ABOUT THIS EXERCISE
All entries are to be given again verbatim.

EXERCISE MATERIALS
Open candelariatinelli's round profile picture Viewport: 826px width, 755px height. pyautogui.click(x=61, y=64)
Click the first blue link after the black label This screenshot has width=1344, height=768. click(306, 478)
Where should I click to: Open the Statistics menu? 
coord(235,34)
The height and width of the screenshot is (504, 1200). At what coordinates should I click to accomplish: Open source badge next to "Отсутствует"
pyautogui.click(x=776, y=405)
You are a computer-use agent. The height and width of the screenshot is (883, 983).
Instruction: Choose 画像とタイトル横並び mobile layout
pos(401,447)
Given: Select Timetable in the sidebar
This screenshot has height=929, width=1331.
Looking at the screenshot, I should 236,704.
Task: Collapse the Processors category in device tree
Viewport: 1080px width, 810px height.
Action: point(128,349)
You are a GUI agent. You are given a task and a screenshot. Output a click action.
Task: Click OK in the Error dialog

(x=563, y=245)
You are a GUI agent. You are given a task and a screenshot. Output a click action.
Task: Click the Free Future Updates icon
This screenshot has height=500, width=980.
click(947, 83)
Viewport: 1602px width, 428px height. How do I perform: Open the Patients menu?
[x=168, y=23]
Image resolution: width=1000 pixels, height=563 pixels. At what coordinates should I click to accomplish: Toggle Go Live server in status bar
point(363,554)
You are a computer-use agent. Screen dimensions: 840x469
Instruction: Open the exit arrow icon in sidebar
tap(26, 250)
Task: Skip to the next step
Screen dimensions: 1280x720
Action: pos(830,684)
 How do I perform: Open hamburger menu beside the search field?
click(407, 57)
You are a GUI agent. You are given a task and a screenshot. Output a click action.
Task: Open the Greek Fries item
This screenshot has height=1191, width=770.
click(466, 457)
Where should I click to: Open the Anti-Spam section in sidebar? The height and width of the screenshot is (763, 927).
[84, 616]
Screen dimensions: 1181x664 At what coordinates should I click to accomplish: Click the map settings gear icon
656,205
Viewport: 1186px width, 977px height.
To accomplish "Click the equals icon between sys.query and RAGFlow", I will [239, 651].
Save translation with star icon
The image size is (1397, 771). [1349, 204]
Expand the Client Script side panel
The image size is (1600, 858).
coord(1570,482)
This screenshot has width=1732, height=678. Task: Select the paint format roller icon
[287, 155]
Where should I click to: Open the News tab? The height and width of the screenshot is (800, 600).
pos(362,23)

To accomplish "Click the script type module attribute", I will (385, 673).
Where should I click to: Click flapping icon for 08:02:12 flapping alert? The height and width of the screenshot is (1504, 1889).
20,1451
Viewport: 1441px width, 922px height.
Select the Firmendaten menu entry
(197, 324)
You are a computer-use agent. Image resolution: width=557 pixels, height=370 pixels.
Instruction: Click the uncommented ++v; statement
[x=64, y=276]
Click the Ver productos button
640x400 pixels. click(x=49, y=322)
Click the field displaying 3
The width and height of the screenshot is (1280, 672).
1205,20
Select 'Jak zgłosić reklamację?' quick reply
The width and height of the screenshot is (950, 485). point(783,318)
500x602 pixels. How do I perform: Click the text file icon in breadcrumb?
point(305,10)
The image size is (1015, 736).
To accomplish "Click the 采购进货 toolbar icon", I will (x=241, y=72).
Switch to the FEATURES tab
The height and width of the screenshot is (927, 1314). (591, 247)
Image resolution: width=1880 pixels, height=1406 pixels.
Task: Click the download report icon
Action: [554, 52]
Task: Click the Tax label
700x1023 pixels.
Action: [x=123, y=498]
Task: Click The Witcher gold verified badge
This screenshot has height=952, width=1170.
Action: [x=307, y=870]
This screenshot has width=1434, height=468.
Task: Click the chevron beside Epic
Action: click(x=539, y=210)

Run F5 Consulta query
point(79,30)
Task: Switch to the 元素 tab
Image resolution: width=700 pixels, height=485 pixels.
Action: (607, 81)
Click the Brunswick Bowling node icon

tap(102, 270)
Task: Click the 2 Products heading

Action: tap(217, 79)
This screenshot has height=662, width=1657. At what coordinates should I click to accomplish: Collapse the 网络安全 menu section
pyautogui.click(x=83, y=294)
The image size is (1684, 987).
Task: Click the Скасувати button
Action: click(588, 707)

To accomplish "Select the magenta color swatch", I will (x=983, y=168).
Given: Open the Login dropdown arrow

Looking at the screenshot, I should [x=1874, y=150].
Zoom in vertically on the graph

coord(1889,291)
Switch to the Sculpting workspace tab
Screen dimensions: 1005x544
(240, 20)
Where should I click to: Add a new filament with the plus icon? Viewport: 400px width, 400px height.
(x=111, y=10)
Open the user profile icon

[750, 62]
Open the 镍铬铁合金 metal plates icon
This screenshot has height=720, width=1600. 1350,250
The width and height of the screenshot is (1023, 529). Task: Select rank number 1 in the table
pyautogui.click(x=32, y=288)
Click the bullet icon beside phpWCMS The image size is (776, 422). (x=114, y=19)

ANSWER TO THIS EXERCISE
Open candelariatinelli's round profile picture Viewport: 826px width, 755px height. pyautogui.click(x=61, y=64)
Click the first blue link after the black label This screenshot has width=1344, height=768. click(306, 478)
Where should I click to: Open the Statistics menu? 
coord(235,34)
The height and width of the screenshot is (504, 1200). At what coordinates should I click to accomplish: Open source badge next to "Отсутствует"
pyautogui.click(x=776, y=405)
You are a computer-use agent. The height and width of the screenshot is (883, 983).
Instruction: Choose 画像とタイトル横並び mobile layout
pos(401,447)
Given: Select Timetable in the sidebar
This screenshot has height=929, width=1331.
Looking at the screenshot, I should 236,704.
Task: Collapse the Processors category in device tree
Viewport: 1080px width, 810px height.
Action: point(128,349)
You are a GUI agent. You are given a task and a screenshot. Output a click action.
Task: Click OK in the Error dialog

(x=563, y=245)
You are a GUI agent. You are given a task and a screenshot. Output a click action.
Task: Click the Free Future Updates icon
This screenshot has height=500, width=980.
click(947, 83)
Viewport: 1602px width, 428px height. How do I perform: Open the Patients menu?
[x=168, y=23]
Image resolution: width=1000 pixels, height=563 pixels. At what coordinates should I click to accomplish: Toggle Go Live server in status bar
point(363,554)
You are a computer-use agent. Screen dimensions: 840x469
Instruction: Open the exit arrow icon in sidebar
tap(26, 250)
Task: Skip to the next step
Screen dimensions: 1280x720
Action: pos(830,684)
 How do I perform: Open hamburger menu beside the search field?
click(407, 57)
You are a GUI agent. You are given a task and a screenshot. Output a click action.
Task: Open the Greek Fries item
This screenshot has height=1191, width=770.
click(466, 457)
Where should I click to: Open the Anti-Spam section in sidebar? The height and width of the screenshot is (763, 927).
[84, 616]
Screen dimensions: 1181x664 At what coordinates should I click to accomplish: Click the map settings gear icon
656,205
Viewport: 1186px width, 977px height.
To accomplish "Click the equals icon between sys.query and RAGFlow", I will [239, 651].
Save translation with star icon
The image size is (1397, 771). [1349, 204]
Expand the Client Script side panel
The image size is (1600, 858).
coord(1570,482)
This screenshot has width=1732, height=678. Task: Select the paint format roller icon
[287, 155]
Where should I click to: Open the News tab? The height and width of the screenshot is (800, 600).
pos(362,23)

To accomplish "Click the script type module attribute", I will (385, 673).
Where should I click to: Click flapping icon for 08:02:12 flapping alert? The height and width of the screenshot is (1504, 1889).
20,1451
Viewport: 1441px width, 922px height.
Select the Firmendaten menu entry
(197, 324)
You are a computer-use agent. Image resolution: width=557 pixels, height=370 pixels.
Instruction: Click the uncommented ++v; statement
[x=64, y=276]
Click the Ver productos button
640x400 pixels. click(x=49, y=322)
Click the field displaying 3
The width and height of the screenshot is (1280, 672).
1205,20
Select 'Jak zgłosić reklamację?' quick reply
The width and height of the screenshot is (950, 485). point(783,318)
500x602 pixels. How do I perform: Click the text file icon in breadcrumb?
point(305,10)
The image size is (1015, 736).
To accomplish "Click the 采购进货 toolbar icon", I will (x=241, y=72).
Switch to the FEATURES tab
The height and width of the screenshot is (927, 1314). (591, 247)
Image resolution: width=1880 pixels, height=1406 pixels.
Task: Click the download report icon
Action: [554, 52]
Task: Click the Tax label
700x1023 pixels.
Action: [x=123, y=498]
Task: Click The Witcher gold verified badge
This screenshot has height=952, width=1170.
Action: [x=307, y=870]
This screenshot has width=1434, height=468.
Task: Click the chevron beside Epic
Action: click(x=539, y=210)

Run F5 Consulta query
point(79,30)
Task: Switch to the 元素 tab
Image resolution: width=700 pixels, height=485 pixels.
Action: (607, 81)
Click the Brunswick Bowling node icon

tap(102, 270)
Task: Click the 2 Products heading

Action: tap(217, 79)
This screenshot has height=662, width=1657. At what coordinates should I click to accomplish: Collapse the 网络安全 menu section
pyautogui.click(x=83, y=294)
The image size is (1684, 987).
Task: Click the Скасувати button
Action: click(588, 707)

To accomplish "Select the magenta color swatch", I will (x=983, y=168).
Given: Open the Login dropdown arrow

Looking at the screenshot, I should [x=1874, y=150].
Zoom in vertically on the graph

coord(1889,291)
Switch to the Sculpting workspace tab
Screen dimensions: 1005x544
(240, 20)
Where should I click to: Add a new filament with the plus icon? Viewport: 400px width, 400px height.
(x=111, y=10)
Open the user profile icon

[750, 62]
Open the 镍铬铁合金 metal plates icon
This screenshot has height=720, width=1600. 1350,250
The width and height of the screenshot is (1023, 529). Task: Select rank number 1 in the table
pyautogui.click(x=32, y=288)
Click the bullet icon beside phpWCMS The image size is (776, 422). (x=114, y=19)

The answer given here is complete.